Method of Preparation of Plant Extract: The leaves were collected in bulk amount, washed in running tap water, dried under shade, and made to coarse powder form. The leaf powder was successively extracted with petroleum ether and methanol for 48 h using Soxhlet extractor 13. The dilute extracts were concentrated by distilling off the solvent under reduced pressure. The extracts were kept in desiccators for further use. The dried extracts were weighed, and their percentage in terms of the dry weight of the plant material was estimated by the following formula:
Percentage of extract yield = (weight of dried extract/weight of dried plant material) × 100
Microbial Strain: Seven gastrointestinal disease-causing bacteria, including strains of both gram-positive and gram-negative (Escherichia coli, Shigella flexneri, Enterococcus faecalis, Salmonella typhi, Vibrio cholariae, Klebsiella pneumoniae, Staphylococcus aureus) were selected for bioassay study. The bacterial pathogens such as Shigella flexneri (MTCC-9543), Klebsiella pneumoniae (MTCC-109), and Staphylococcus aureus (MTCC-1430) were procured from Microbial Type Culture Collection Centre (MTCC) and Gene Bank, Chandigarh, India. The remaining bacterial species were provided by the Post Graduate Department of Microbiology, OUAT, Bhubaneswar, Odisha.

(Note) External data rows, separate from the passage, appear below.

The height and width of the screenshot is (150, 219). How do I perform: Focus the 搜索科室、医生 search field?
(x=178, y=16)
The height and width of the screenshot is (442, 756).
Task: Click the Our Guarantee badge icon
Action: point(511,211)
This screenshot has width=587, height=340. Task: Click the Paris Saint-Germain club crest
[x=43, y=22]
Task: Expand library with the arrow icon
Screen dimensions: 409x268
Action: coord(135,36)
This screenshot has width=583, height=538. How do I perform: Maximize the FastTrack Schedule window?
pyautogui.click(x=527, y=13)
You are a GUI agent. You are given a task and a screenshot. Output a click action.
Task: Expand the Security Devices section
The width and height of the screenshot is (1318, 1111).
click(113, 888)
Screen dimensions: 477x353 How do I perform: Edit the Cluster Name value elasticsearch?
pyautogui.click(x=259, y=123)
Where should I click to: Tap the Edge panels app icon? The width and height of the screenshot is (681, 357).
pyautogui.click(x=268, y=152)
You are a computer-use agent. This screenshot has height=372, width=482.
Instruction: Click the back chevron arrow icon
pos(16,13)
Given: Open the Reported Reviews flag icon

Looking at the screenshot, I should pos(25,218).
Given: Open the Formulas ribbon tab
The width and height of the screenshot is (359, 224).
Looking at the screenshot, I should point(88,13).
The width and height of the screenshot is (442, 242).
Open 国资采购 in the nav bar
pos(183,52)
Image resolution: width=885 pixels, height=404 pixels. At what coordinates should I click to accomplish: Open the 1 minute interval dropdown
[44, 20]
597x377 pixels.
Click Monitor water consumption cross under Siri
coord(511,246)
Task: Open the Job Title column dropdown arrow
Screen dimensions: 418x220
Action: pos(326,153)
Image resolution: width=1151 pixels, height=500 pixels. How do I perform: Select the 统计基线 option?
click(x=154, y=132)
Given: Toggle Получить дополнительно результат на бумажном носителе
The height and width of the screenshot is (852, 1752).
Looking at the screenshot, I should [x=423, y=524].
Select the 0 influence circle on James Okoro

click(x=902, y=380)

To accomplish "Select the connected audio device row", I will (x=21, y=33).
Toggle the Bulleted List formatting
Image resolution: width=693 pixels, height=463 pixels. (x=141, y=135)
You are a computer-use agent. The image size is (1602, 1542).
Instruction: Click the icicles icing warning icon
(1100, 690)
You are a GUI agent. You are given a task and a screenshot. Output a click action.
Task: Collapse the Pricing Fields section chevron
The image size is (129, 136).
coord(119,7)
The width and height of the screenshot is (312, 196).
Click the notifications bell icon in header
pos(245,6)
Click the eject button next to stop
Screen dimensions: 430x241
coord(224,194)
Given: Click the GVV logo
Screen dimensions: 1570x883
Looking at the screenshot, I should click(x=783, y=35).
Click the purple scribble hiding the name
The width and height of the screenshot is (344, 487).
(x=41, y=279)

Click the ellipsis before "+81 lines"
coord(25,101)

Microbial Culture Media: For anti-bacterial susceptibility test, the extracts were tested on solid (Agar-Agar) media on petri plates by applying the agar well diffusion method. For bacterial assay nutrients agar (NA) (28 gm/L) [(HIMEDIA), REF- M001-500G, LOT-0000145979] was used for developing surface colony growth. The suspension culture for bacterial cell growth was done by preparing nutrient broth [(HIMEDIA), (REF-M088-500G, LOT- 0000154058)]. All the prepared media were sterilized by autoclaving the media at 121°C for 20 minutes.
Preparation of Fresh Culture: The nutrient agar medium was prepared and dispersed in clean test tubes to prepare slants (5 ml in each test tube). The test tubes were plugged with cotton and sterilized for 30 min. After sterilization, the test tubes were kept in an inclined position (45º) for solidification. The test organisms were transferred to the agar slants from the procured pure cultures with the help of an inoculating loop in an aseptic condition. The inoculated slants were then incubated at 37 ºC for 24 h to assure the growth of test organisms. These fresh cultures were used for the sensitivity test.
Preparation of Test Plates: Nutrient agar media were transferred to the sterile petridishes in sterile area. About 30 ml of the media was poured into each petridishes in such a way as to keep a uniform depth of approximately 4 mm. The petridishes were rotated several times, initially clockwise then anticlockwise. Then the plates were swabbed (sterile cotton swabs) with 8 h old broth culture and kept preserved for applying samples.
Preparations of Test Samples: The stock solution of the plant extract was prepared at a concentration of 20 mg/ml in DMSO and different concentrations were made by following serial dilution method.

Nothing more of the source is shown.